Monday, April 9, 2012

How I Found Out I’m Kinky Part Seven: Baby, It’s Cold Outside.



This part of the story is really hard to write because it’s the part when I really started not to like myself. I could never really tell if Bill was the one who made me feel so bad or if the relationship just brought up bad emotions. Probably both. I’m not sure what made me quite so scared of Bill, aside from all the hurty stuff we were doing.

We were decidedly doing the D/S thing wrong. He scoffed the first time I suggested a safeword, so I was never sure he’d listen if I used it. We talked a little bit, but any time I had to ask him what he felt, he seemed dismissive and pissed off. During aftercare time, when I was all soft and subby, he’d say things like “Next time, I’ll just come over, fuck you, and leave. I’ll put my shirt on the cat for your snuggle time.” Or he’d say jealous things about my other partners. MKT is a Lego enthusiast, so Bill would say things like “You don’t need me, you can just build me out of Legos.”

I was also really worried that he didn’t like me as a person because he wouldn’t go out in public with me. I don’t mean to play parties, I didn’t know those were even an option at the time. I just wanted to hang out and pal around sometimes. We’d make plans to go places, but he’d always have an excuse to end up on my couch instead. I felt like I was no good to him unless I was naked. He gave me so little praise that, pathetically, I remember the one thing he ever “liked” on my fb. It was this:

As I said before, he called me a good girl exactly once, over email, and then told me not to let it go to my head. His smiles were so rare that I felt nostalgic about them before he was even gone.

The morning after we’d failed to have sex, I went online to listen to some of the songs that he’d sent me, and I noticed that our latest 100-song email thread said “this conversation has been clipped.” I still don’t know what that meant, could’ve meant nothing, but the bottom kind of dropped out from under me: I was sure he was gone. He’d smiled so sweetly the day before when we were listening to Courtney Love singing Violet, and now it seemed like it was coming true: “They get what they want, and they never want it again.” That was one of my worst fears about men, that they’d just fuck me and leave me every time.


I wasn’t sure if it was just Christmas that was taking him away, but he really did seem gone. We’d exchanged songs every day all day for two months, so the drop-off in communication was startling. He sent me only one more song, a generic rock-steady Christmas song, and I asked him to send me a picture of his Christmas tree, and he didn’t.
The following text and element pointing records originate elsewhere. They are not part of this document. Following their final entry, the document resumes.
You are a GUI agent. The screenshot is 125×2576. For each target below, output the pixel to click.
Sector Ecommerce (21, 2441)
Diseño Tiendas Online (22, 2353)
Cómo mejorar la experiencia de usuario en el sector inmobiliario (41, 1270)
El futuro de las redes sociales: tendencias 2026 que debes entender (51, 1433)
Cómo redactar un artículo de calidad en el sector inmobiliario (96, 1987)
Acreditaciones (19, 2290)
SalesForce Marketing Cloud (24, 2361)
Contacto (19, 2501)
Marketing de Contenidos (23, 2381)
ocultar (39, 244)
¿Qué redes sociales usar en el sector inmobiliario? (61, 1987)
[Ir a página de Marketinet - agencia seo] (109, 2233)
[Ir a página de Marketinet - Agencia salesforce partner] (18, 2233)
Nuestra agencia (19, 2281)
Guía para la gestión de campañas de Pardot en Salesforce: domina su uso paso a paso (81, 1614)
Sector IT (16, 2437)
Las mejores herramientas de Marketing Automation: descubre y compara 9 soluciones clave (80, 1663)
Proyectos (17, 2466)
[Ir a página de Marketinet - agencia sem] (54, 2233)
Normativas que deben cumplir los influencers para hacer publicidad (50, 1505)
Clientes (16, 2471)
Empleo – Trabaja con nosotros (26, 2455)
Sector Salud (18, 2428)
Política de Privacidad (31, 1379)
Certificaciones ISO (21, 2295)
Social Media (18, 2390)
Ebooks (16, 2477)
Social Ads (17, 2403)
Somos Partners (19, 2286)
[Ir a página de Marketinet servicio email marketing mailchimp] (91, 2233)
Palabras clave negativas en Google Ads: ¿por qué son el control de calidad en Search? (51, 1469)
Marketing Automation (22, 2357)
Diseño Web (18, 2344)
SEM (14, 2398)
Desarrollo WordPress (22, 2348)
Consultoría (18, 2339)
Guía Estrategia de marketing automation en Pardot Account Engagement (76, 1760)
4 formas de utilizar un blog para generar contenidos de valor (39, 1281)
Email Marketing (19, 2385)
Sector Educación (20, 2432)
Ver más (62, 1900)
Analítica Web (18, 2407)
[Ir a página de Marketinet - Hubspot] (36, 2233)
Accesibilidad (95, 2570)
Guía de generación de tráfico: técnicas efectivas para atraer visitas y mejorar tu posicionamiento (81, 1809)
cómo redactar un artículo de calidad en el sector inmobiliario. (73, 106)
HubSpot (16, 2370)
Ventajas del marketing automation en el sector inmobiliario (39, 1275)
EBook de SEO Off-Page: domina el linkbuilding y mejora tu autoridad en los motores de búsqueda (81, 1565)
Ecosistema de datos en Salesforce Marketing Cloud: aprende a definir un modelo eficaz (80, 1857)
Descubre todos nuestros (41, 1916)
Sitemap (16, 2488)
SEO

I felt so sad and far gone, and I didn’t feel like I could call him up, so I did that stupid thing of reading his fb posts to other people. I mostly just cried and felt guilty for messing up Christmas for Sweetie.

I wouldn’t say that Christmas was ruined, although I was too upset to eat the extra dough when I was rolling out gingerbread men. But how bad can things be if I was still rolling out gingerbread men?

Our yearly family debate over whether Baby, It’s Cold Outside is romantic or creepy was more vivid and in depth (was I really talking about “Yes Means Yes” around the Christmas table?) until I felt like my ragged psyche was leaking out.

When Sweetie and I got home, I rushed right to the computer to see if he’d written. Sweetie was superpissed because I seemed so beholden to him, and also because I wasn’t helping her unload the car. After I was online for a few minutes, he sent Love Cats, which was a favorite of ours and seemed unequivocally affectionate. But I was still worried, because no, we couldn’t go out, he only had daytimes free.



The last day he came over, I got my period, and I was scared that he would get mad and leave because he wouldn’t be able to have sex with me. I wanted to ask him if he’d meant to blow me off over Christmas, but I didn’t have the courage. Instead, I told him that he could cover my mouth if he wanted to—previously (and still) a hard limit. I really did want to give him everything. He told me about a bad dream. There was this pair of Siamese twins, he said, and he was maiming one of them while the other looked on judgmentally. I didn’t say that that was probably me and Sweetie.

He wasn’t feeling good but we started to play. I put on the makeout mix I’d made and when Someday, You Will Be Loved by Death Cab for Cutie came on, it seemed to emo for us, so I went to get up and skip it, but he wouldn’t let me up. He held me down and I wrestled and struggled, but he kept grabbing me and pulling me back and kissing me, saying, “Is it too emo now?” Of all the things I miss about him, I miss his kissing and his insurmountable physical strength the most.